By Mike Dilley Executive Director, Eugene International Film Festival
The Eugene International Film Festival celebrated its 10th season with the world premiere screening of The American Gandhi, starring James Patrick Stuart (All My Children, Still Standing, Monsters vs. Angels). The EIFF has celebrated filmmaking with awards, receptions, workshops and networking with celebrity mentors throughout its first decade.
Hosting the red carpet gala, premiere and VIPs associated with the making of The American Gandhi was a fitting tribute to the pluck it takes to bring a story to the screen. Producer Hari Ghadia was presented with the festival trophy for Best Film in the 2015 Eugene International Film Festival. The film was also awarded at the EIFF with the Best Cinematography award for its locations and sets used in filming. “I would like to thank the jury of EIFF for this award.
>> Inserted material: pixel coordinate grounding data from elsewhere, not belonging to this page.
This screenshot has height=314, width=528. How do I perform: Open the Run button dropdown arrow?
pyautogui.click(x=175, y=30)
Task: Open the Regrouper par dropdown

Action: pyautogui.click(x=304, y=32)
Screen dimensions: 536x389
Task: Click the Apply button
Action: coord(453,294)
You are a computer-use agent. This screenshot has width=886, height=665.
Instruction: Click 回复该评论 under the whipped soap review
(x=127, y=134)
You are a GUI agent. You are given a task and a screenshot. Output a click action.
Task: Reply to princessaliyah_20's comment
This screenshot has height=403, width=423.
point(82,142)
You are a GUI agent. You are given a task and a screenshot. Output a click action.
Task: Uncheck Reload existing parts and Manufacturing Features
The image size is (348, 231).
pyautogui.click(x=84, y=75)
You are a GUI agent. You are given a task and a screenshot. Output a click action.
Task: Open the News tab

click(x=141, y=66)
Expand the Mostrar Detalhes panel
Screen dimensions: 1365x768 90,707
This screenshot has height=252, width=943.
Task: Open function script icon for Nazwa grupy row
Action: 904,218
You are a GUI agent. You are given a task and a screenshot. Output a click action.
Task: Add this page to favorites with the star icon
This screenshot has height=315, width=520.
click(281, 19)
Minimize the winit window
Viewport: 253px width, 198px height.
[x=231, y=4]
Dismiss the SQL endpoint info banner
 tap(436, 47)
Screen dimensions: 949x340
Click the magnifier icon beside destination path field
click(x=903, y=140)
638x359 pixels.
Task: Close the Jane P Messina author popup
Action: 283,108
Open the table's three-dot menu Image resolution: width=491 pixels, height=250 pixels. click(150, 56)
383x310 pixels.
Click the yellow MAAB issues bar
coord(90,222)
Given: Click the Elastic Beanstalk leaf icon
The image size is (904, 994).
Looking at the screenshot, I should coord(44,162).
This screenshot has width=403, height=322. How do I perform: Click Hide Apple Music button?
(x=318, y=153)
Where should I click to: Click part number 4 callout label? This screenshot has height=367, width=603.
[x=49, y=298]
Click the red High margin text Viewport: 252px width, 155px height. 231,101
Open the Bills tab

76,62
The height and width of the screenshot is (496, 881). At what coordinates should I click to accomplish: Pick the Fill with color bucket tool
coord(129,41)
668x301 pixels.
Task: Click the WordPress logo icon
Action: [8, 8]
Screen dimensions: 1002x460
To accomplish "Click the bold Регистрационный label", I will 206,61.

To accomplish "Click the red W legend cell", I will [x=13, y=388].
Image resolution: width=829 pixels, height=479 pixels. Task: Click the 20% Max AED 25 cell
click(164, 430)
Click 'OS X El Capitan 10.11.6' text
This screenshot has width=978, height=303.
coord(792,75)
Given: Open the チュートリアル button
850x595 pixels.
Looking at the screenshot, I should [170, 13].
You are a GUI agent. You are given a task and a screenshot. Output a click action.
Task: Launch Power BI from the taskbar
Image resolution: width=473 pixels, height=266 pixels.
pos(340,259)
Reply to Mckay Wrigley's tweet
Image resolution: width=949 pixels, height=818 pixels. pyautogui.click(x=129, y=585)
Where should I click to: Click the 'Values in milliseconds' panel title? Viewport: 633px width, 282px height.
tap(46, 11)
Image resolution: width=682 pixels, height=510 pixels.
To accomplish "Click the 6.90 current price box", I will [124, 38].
We hope to start a global conversation about illegal mining with this inspirational story,” said Ghadia, while accepting the award.
Guests from as far away as McMurdo Station, Antarctica, and Melbourne, Australia, have joined with others from across North America and Europe to enjoy the camaraderie of the festival, wineries, brewpubs, river paths, bicycling, and easily accessible locations such as the Oregon Coast.
It is no stretch of the imagination that the screenplay for The American Gandhi originated in Eugene, a region that many in world arts call home. There is something about the quality of life that makes people creative.
Director and co-writer Joseph Mungra is no exception. He has created a number of independent films, shooting within the region, in Hollywood, Greece and now India. Joining him in creating The American Gandhi were area residents Kale Dawes (co-author and sound design) and casting director Linda Burden-Williams.
In The American Gandhi, Mark Martin (James Patrick Stuart), an experienced mining analyst, is hired by his billionaire friend Brad Harrison (Jim Storm, The Bold and the Beautiful) to manage and upgrade rare earth metal mines in India. Confident, but naive, Mark finds himself on the horns of a dilemma. Does he cater to rampant police corruption and blatant disregard for the law, or follow his conscience? No matter the choice, he will pay a price.